| Directive 1 |
Answer these questions from the passage on seat numbers:
(a) How many contestants in Seat 4 make up the sample for taking the Top offer?
(b) What range of sampling variability is given for the Top offer estimates?
(c) How much do a contestant's chances depend on the Chaser being faced?
— START OF Text passage —
Given the importance of Seat Number in the model, it’s interesting to look at some of the summary statistics by position. These appear in the table below.
What we find is that there is little variability across Seat Number in terms of the average Cash Builder amount achieved, which suggests that either ability is unrelated to position or that the average difficulty of Cash Builder questions is well-matched to the average ability of the people in each position.
We can get a hint about which of these hypotheses might be better supported by the data by looking at the conditional probability of getting home based on the offer chosen. These appear in the columns under the heading ‘Percentage who Get Home if …’, and what we find is that Seat 4 (and Seat 3) are more likely to get home if they take the Middle or High offer than are Seats 1 and 2.
We also find that Seat 4 has a relatively high probability of getting home when they take the Top offer, but that Seat 2 has an even greater probability when they do this. These estimates, however, are based on quite small samples - 63 in the case of those in Seat 4, and 53 in the case of those in Seat 2 - and so are subject to larger sampling variability (c +/- 6 to 7% points).
What we’re left with then are the following possibilities:
On average, contestants' abilities are unrelated to Seat Number, as reflected in the average Cash Builder amounts, and the multiple-choice questions are made slightly easier for the contestants in later positions
Stronger contestants tend to be seated in later positions, but Cash Builder questions are adjusted to compensate for this while the multiple-choice questions are not
Cash Builder and multiple-choice abilities are not highly correlated, and contestants who are stronger at multiple-choice questions tend to be seated in later positions, but they are no better at Cash Builder questions than an average contestant
Absent other information, I think it’s hard to choose between these hypotheses. Another one to ask the producers if ever we get the chance.
SUMMARY AND CONCLUSION
We can construct a fairly simple model to estimate the probability that a given contestant progresses, and that model suggests that those chances:
Depend a great deal on which of the offers he or she chooses
Also depend very significantly on the Seat in which he or she was located (possibly due to ability but perhaps also due to how question difficulty is dynamically altered during the course of an episode)
Depend significantly on the contestant’s Cash Builder amount
Depend somewhat on the game situation in terms of the number of contestants already home and how much they have banked
Vary across airing day, possibly due to scheduling choices
Vary far less across the show’s seasons
Depend a little on the Chaser that the contestant is facing
— END OF Text passage —
— START OF Given records —
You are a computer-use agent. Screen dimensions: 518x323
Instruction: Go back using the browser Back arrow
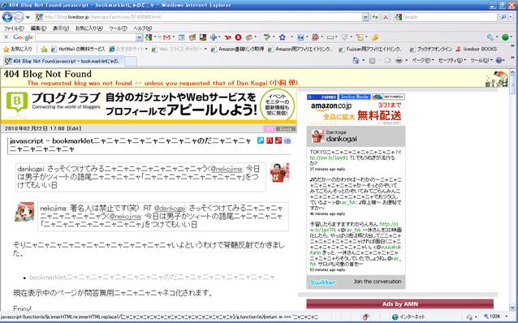(7, 17)
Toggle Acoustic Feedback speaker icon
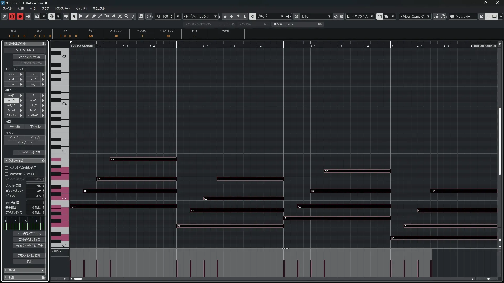Viewport: 504px width, 283px height. pos(66,16)
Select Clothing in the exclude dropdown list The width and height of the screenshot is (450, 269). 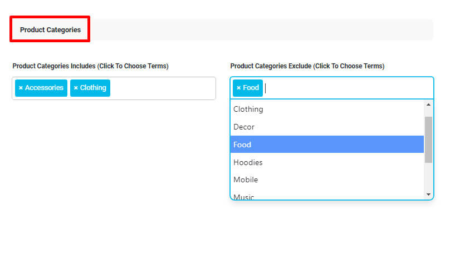pos(327,109)
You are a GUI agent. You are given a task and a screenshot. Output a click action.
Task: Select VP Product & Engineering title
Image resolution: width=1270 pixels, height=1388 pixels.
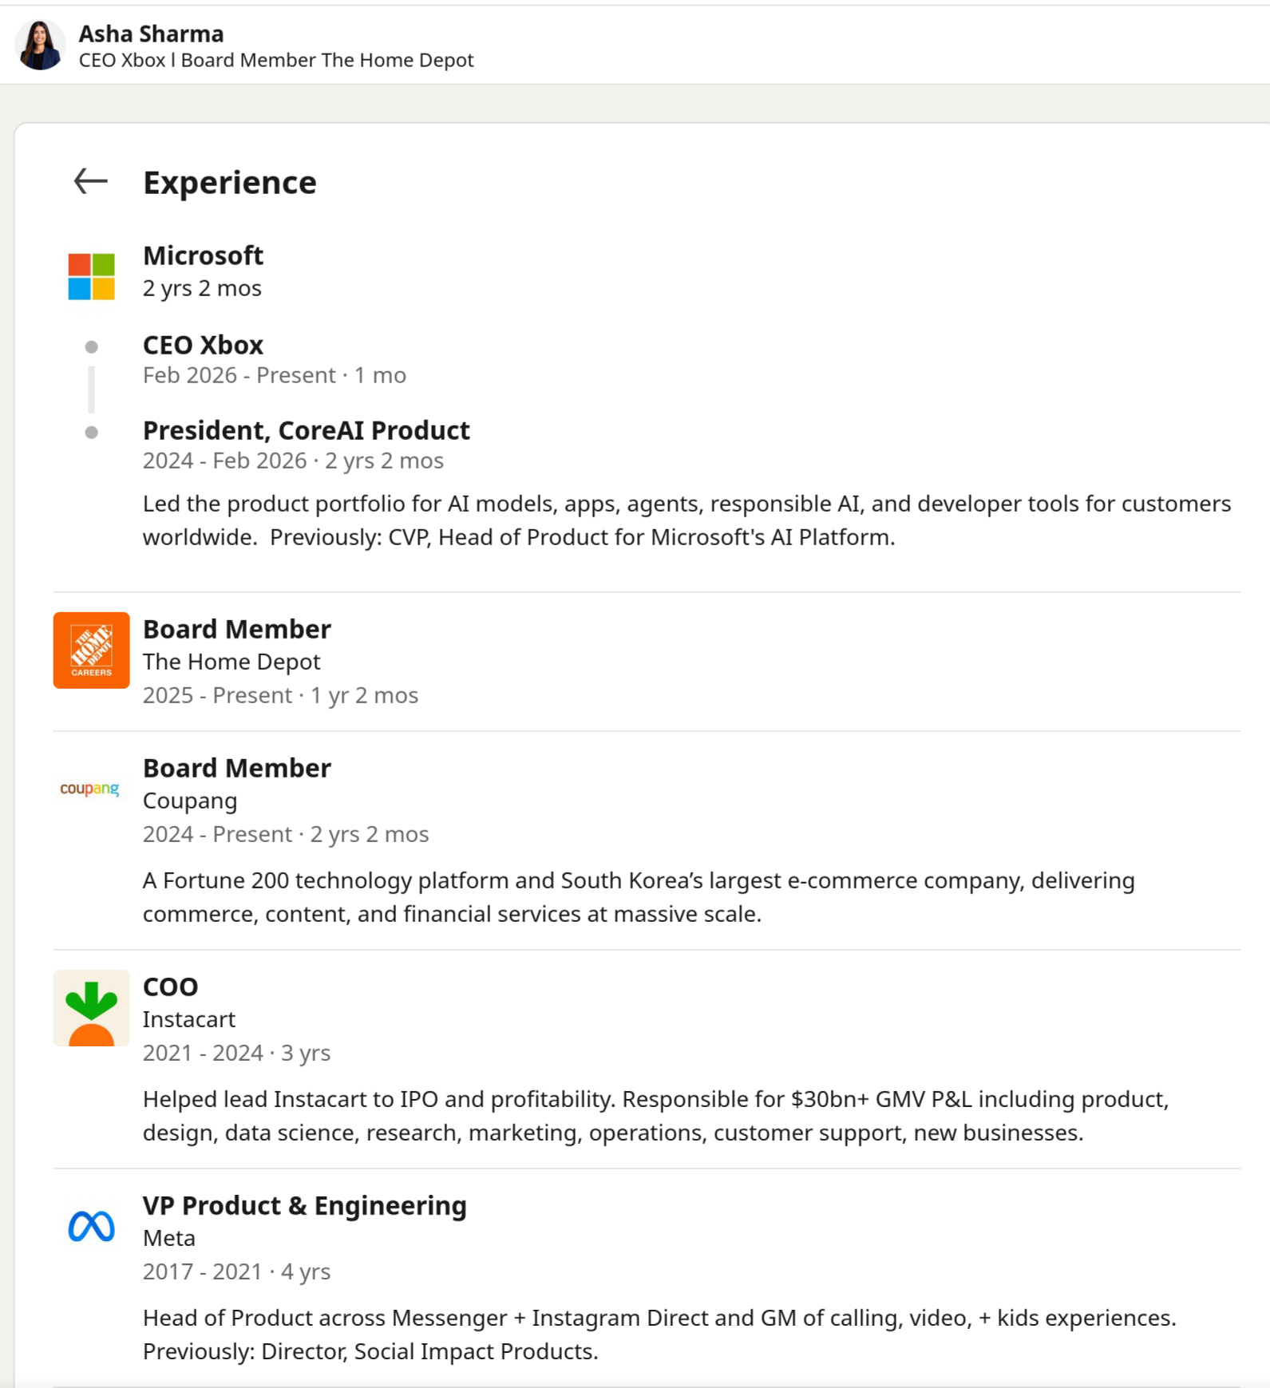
— END OF Given records —
| Directive 2 |
In the rows, rewrite the stretch from the line containing "You are a GUI" through the end of the rows, changing "screenshot" to "screen capture" and leaving everything else the same. Leave the pictures out of the answer.

| Correct response 1 |
(a) 63
(b) About +/- 6 to 7% points
(c) A little

| Correct response 2 |
You are a GUI agent. You are given a task and a screen capture. Output a click action.
Task: Select VP Product & Engineering title
Image resolution: width=1270 pixels, height=1388 pixels.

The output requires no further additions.